### Excerpted text
-- Opening Marker --
The Child Care Retention Crisis — And How Benefits Help
Florida child care centers and preschools operate on thin margins, and teacher turnover is one of the industry's biggest cost drivers. Studies consistently show that child care workers who receive health benefits have significantly lower turnover rates — and the cost of replacing a trained lead teacher (recruiting, onboarding, training, licensing verification) often exceeds a full year of health insurance premiums.
Most Florida child care businesses we work with that add group health coverage do so after a key teacher leaves for a school district job that offers benefits. The lesson is usually: benefits are cheaper than turnover. And the tax math often makes group health more affordable than owners initially expect.
SHOP Tax Credit: A Major Advantage for Child Care Centers
Child care businesses are among the most common beneficiaries of the IRS Small Business Health Care Tax Credit, because they tend to meet both qualifying criteria:
- Fewer than 25 full-time equivalent employees
- Average annual wages below $62,000 (child care workers typically average $28,000–$38,000 in Florida)
If both conditions are met and you purchase coverage through Florida's SHOP marketplace, you can receive a federal tax credit worth up to 50% of employer-paid premiums (35% if you're a nonprofit center). For a 10-person center paying $3,000/month in premiums, that's up to $18,000/year back in tax credits over two years. This effectively cuts your premium cost in half.
Typical Costs for Florida Child Care Center Coverage
Child care employees are overwhelmingly female and tend to be in the 25–45 age range — which can actually work in your favor on age-rated premiums compared to older workforces. Here are representative monthly employee-only premiums:
| Plan Type | North/Central FL | Tampa Bay | South FL |
|---|---|---|---|
| Bronze HDHP (Ambetter/Aetna) | $320–$400 | $340–$430 | $380–$490 |
| Silver HMO (Florida Blue) | $380–$480 | $400–$510 | $450–$575 |
| Silver HMO (Oscar/Aetna) | $340–$430 | $360–$460 | $410–$520 |
| Gold HMO (Florida Blue) | $470–$590 | $490–$620 | $555–$695 |
Carriers That Work Well for Child Care Centers
Ambetter — Best Price for Budget-Conscious Centers
Ambetter from Sunshine Health (Florida Medicaid parent company) offers some of the lowest premiums for small groups in Florida. Many child care staff are familiar with Ambetter through their own marketplace coverage, which eases the transition. Network access is good in metro areas; check rural coverage carefully.
-- Closing Marker --
### What the task requires
Can you copy the piece on health benefits for Florida child care centers word for word, starting with "The Child Care" and going on through "owners initially expect."?

(Stored data entries)
-- Opening Marker --
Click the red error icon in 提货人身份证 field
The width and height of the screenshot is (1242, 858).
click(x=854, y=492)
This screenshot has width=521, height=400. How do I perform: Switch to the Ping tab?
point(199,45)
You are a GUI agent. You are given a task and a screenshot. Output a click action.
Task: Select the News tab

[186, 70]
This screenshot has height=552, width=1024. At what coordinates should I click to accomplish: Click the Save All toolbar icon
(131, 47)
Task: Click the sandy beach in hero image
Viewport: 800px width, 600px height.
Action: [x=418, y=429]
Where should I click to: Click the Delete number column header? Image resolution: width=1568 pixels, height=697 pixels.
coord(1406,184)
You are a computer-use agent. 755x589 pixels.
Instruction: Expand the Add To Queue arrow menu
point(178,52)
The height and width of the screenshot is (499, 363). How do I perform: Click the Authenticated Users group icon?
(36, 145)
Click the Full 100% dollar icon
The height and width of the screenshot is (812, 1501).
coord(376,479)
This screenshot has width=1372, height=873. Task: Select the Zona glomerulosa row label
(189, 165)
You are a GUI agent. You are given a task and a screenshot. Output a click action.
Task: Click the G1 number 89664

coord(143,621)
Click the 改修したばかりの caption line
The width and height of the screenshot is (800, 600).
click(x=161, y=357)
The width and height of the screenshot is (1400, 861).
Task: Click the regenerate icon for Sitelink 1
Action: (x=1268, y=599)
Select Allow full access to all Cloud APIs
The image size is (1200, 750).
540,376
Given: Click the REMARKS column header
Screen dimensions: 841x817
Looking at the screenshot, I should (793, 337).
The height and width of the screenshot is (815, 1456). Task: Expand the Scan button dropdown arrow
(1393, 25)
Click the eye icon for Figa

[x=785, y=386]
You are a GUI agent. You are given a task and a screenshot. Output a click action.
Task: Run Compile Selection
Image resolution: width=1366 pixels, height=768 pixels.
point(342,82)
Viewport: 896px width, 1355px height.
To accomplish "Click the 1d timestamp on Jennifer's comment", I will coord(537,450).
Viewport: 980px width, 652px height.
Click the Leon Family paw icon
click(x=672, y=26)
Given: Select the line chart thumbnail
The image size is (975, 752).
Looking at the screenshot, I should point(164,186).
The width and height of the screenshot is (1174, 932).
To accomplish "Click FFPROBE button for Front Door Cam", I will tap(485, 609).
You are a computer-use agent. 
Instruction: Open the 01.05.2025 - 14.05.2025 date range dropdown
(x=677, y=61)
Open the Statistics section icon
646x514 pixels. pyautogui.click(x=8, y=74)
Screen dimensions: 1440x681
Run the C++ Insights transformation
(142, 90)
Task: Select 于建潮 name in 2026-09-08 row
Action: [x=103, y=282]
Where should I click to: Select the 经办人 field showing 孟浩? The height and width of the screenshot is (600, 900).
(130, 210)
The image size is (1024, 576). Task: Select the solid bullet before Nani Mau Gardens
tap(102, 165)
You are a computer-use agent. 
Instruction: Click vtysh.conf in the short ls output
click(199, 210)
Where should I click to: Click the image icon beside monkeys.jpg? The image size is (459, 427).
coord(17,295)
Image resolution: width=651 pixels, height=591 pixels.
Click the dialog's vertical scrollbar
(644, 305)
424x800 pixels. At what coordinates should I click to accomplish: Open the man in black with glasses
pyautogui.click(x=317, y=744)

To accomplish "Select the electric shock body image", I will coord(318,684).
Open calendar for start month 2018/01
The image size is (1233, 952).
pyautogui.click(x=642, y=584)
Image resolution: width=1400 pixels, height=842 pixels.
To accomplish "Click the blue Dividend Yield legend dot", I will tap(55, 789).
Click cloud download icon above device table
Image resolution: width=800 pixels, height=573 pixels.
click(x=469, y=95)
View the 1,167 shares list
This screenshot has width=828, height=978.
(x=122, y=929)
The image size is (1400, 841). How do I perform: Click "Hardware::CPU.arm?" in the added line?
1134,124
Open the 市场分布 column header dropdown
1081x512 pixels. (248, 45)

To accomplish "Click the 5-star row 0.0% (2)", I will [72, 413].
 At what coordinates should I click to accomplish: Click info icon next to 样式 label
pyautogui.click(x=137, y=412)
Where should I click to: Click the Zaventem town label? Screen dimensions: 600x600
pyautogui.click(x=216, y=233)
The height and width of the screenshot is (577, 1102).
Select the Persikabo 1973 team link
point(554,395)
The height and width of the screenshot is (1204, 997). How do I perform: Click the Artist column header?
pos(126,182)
-- Closing Marker --
### Final answer
The Child Care Retention Crisis — And How Benefits Help
Florida child care centers and preschools operate on thin margins, and teacher turnover is one of the industry's biggest cost drivers. Studies consistently show that child care workers who receive health benefits have significantly lower turnover rates — and the cost of replacing a trained lead teacher (recruiting, onboarding, training, licensing verification) often exceeds a full year of health insurance premiums.
Most Florida child care businesses we work with that add group health coverage do so after a key teacher leaves for a school district job that offers benefits. The lesson is usually: benefits are cheaper than turnover. And the tax math often makes group health more affordable than owners initially expect.